> Task prompt: In the lines below, swap "toolbar" for "menu bar" wherever it occurs, and leave everything else the same.

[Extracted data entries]
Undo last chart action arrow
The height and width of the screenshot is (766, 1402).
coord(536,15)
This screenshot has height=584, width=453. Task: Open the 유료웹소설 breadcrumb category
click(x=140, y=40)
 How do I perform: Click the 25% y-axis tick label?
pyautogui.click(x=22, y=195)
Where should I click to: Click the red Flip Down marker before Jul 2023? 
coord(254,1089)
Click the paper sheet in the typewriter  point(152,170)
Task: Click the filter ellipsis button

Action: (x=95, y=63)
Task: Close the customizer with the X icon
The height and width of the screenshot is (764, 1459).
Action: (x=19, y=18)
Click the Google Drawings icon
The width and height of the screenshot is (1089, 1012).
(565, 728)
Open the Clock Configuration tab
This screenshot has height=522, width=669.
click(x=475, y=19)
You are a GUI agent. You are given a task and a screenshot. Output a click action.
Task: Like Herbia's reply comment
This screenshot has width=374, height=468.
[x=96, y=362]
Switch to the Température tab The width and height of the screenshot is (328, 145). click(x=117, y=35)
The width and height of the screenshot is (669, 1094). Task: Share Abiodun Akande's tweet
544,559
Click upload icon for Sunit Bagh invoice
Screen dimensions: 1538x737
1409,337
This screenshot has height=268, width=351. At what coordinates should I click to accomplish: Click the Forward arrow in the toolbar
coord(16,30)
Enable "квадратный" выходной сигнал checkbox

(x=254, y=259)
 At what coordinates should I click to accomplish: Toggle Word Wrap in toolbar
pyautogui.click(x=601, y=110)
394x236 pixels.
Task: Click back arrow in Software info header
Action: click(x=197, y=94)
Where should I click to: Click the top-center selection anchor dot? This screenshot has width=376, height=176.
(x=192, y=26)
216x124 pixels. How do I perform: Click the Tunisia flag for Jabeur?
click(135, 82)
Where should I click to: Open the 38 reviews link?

> Response to the task:
Undo last chart action arrow
The height and width of the screenshot is (766, 1402).
coord(536,15)
This screenshot has height=584, width=453. Task: Open the 유료웹소설 breadcrumb category
click(x=140, y=40)
 How do I perform: Click the 25% y-axis tick label?
pyautogui.click(x=22, y=195)
Where should I click to: Click the red Flip Down marker before Jul 2023? 
coord(254,1089)
Click the paper sheet in the typewriter  point(152,170)
Task: Click the filter ellipsis button

Action: (x=95, y=63)
Task: Close the customizer with the X icon
The height and width of the screenshot is (764, 1459).
Action: (x=19, y=18)
Click the Google Drawings icon
The width and height of the screenshot is (1089, 1012).
(565, 728)
Open the Clock Configuration tab
This screenshot has height=522, width=669.
click(x=475, y=19)
You are a GUI agent. You are given a task and a screenshot. Output a click action.
Task: Like Herbia's reply comment
This screenshot has width=374, height=468.
[x=96, y=362]
Switch to the Température tab The width and height of the screenshot is (328, 145). click(x=117, y=35)
The width and height of the screenshot is (669, 1094). Task: Share Abiodun Akande's tweet
544,559
Click upload icon for Sunit Bagh invoice
Screen dimensions: 1538x737
1409,337
This screenshot has height=268, width=351. At what coordinates should I click to accomplish: Click the Forward arrow in the menu bar
coord(16,30)
Enable "квадратный" выходной сигнал checkbox

(x=254, y=259)
 At what coordinates should I click to accomplish: Toggle Word Wrap in menu bar
pyautogui.click(x=601, y=110)
394x236 pixels.
Task: Click back arrow in Software info header
Action: click(x=197, y=94)
Where should I click to: Click the top-center selection anchor dot? This screenshot has width=376, height=176.
(x=192, y=26)
216x124 pixels. How do I perform: Click the Tunisia flag for Jabeur?
click(135, 82)
Where should I click to: Open the 38 reviews link?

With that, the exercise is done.